経営危機に陥っていた、プロバスケットボールBリーグ2部(B2)青森ワッツの運営会社「青森スポーツクリエイション(ASC)」は23日、東京都に本社を置く資産管理会社「メルコグループ(G)」が新たなオーナー企業になったと発表した。約3800万円に上るASC社の債務超過は、メルコGや関連企業の資金投入で解消する方針。Bリーグは同日の理事会で、ASC社の経営健全化にめどが立った−などとして、継続審議となっていたワッツへの来季B2ライセンス交付を決定した。

 メルコGは上場企業の「メルコホールディングス(HD)」の株を過半数所有。メルコHDの子会社には無線LAN機器などを手がける「バッファロー」、麺類の製造・販売会社「シマダヤ」がある。ASC社の新社長にはバッファロー販売統括部長の渡邊裕介氏が就任予定。現社長の北谷稔行氏は退任し、取締役・ゼネラルマネージャーに就く。ASC社が23日、青森市内で記者会見を開き、新体制について発表した。

 ASC社を巡っては、昨年7月に約9割の株を取得し、筆頭株主として経営に参画していた「ANEW Holdings」が経営破綻。メルコGの冨谷英人財務部長によると、裁判所の承諾を経て、ANEW社の破産管財人から、同社が保有していたASC社の株を全て取得したという。

 ASC社への経営参画の経緯について、冨谷氏は、バッファローの取引先であるワッツのスポンサー企業から声がけがあった−と説明。メルコGが昨年、バレーボールVリーグ「VC長野トライデンツ」の経営に参画したことも要因に挙げた。今後の運営については「地域優先、地域に愛されるチームを作ることを心がけるが、無理な成長戦略をとるつもりはない。堅実な経営をする」と述べた。
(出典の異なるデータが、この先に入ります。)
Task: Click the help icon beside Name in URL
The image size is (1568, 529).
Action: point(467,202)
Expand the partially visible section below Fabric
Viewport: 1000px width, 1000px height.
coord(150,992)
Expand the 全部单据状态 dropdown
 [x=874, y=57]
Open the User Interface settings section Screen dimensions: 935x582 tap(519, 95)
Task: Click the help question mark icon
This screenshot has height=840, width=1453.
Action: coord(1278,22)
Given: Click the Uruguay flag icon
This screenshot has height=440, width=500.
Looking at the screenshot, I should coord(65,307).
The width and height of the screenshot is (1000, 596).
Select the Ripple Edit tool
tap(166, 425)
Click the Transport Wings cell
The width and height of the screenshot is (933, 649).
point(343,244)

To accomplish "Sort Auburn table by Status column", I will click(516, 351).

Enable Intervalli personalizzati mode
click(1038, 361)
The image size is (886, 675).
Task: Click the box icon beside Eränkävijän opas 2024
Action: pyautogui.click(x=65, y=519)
 ホーム最終節を観戦したという渡邊氏は「ブースターの青色のユニフォームを見て、本当に地域に愛されるチームだと実感した。具体的な経営プランはまだ決まっていないが、地域に根ざしたワッツを盛り上げていく」と決意を語った。

 北谷氏は、多くの支援に感謝し「新生ワッツをお見せして、一人でも多くの方を笑顔にさせたい」と恩返しを誓った。ASC社は今後、株主総会などを経て新体制に移行する。